In officially supporting HR 1187, Representatives Carson, Payne, Lofgren, and Faso join Representative F. James Sensenbrenner, Jr. (R-WI-5), who is the initial sponsor, and co-sponsors, Representatives Mark Pocan (D-WI-2), Eliot Engel (D-NY-16), Dave Loebsack (D-IA-2), Alcee Hastings (D-FL-20) Tom Suozzi (D-NY-3), Ron Kind (D-WI-3), and Gwen Moore (D-WI-4).  If you are a constituent of any of these legislators, please take a few minutes to call, write, or contact him or her on social media to thank him or her for his  support of the functional gastrointestinal and motility disorders community.

U. S. citizens, if your Member of Congress is not yet a co-sponsor of HR 1187, please see the previous post from March 21, 2017 for links to the bill and more details on how to do so.  Often, it takes multiple attempts to elicit any interest from legislators, so if you do not receive a reply, do not hesitate to try again or to switch contact methods until you attract attention. Keep in mind that your Representative may be different from before because of the 2016 elections, district boundaries that may have been re-drawn, or if you have moved.

Your personal experiences as a person with IBS and/or other functional GI/motility disorders, or as a concerned family member, friend or colleague, are most effective in communicating to legislators and their staff that there are real human beings behind the statistics. However, even general expressions of support are helpful.

HR 1187 is bipartisan legislation (supported by members of both parties) and according to IFFGD discussions with IBS Impact,  is “revenue-neutral,” meaning that there will be no additional taxes or spending added to the current federal deficit if it is enacted. Discretionary funds are available at the National Institutes of Health to be allocated if Congress directs NIH, through this Act, that functional gastrointestinal and motility disorders are a priority.

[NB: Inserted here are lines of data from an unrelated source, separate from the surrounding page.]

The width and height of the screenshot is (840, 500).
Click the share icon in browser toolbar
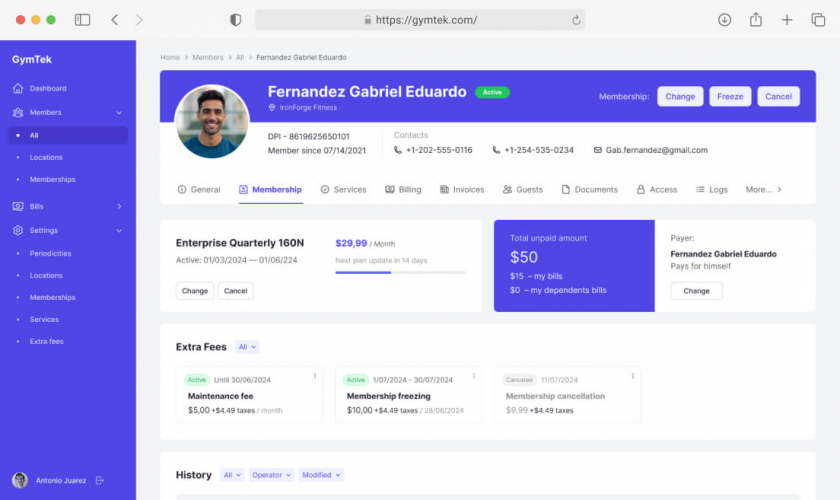tap(755, 20)
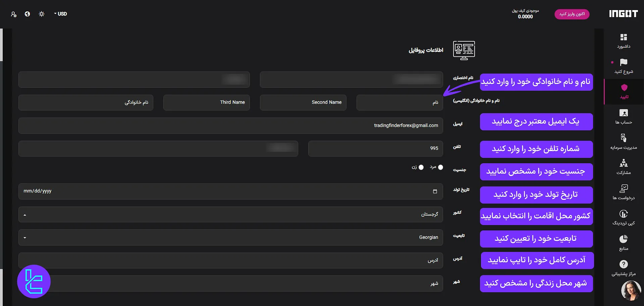644x306 pixels.
Task: Expand the USD currency dropdown
Action: click(x=60, y=14)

Congress will only do so if we, as a community, are able to show them the importance of the research, education and FDA coordination provided for in HR 1187.

NIH grants funding to researchers throughout the world, not just in the U.S., so in the long run, enactment of this Act may also benefit readers with IBS in other countries. Medical research also sometimes involves multinational teams of scientists, and in any case, study results are usually published globally, adding to the cumulative knowledge worldwide.

It is IBS Impact’s understanding that HR 1187 will not require a debate or vote on the floor of the House of Representatives, and will pass as soon as it reaches 218 sponsor/cosponsors, or a simple majority of the House. In order for this milestone to be accomplished during the current Congress, the 115th,  the necessary number of sponsor/cosponsors must be reached by December 2018. Every two years, the Congressional membership will be different as a result of elections. Thus, if HR 1187 has not passed by that time,  a similar bill will have to be reintroduced and the FGIMD community will have to start the process of gathering co-sponsors anew. This is what occurred with HR 2239 in 2012, HR 842 in 2014 and HR 2311 in 2016. While it is quite common for legislation of various sorts to take several Congresses to pass, our continuing advocacy now can increase awareness, build momentum and perhaps accelerate passage. It is in our hands.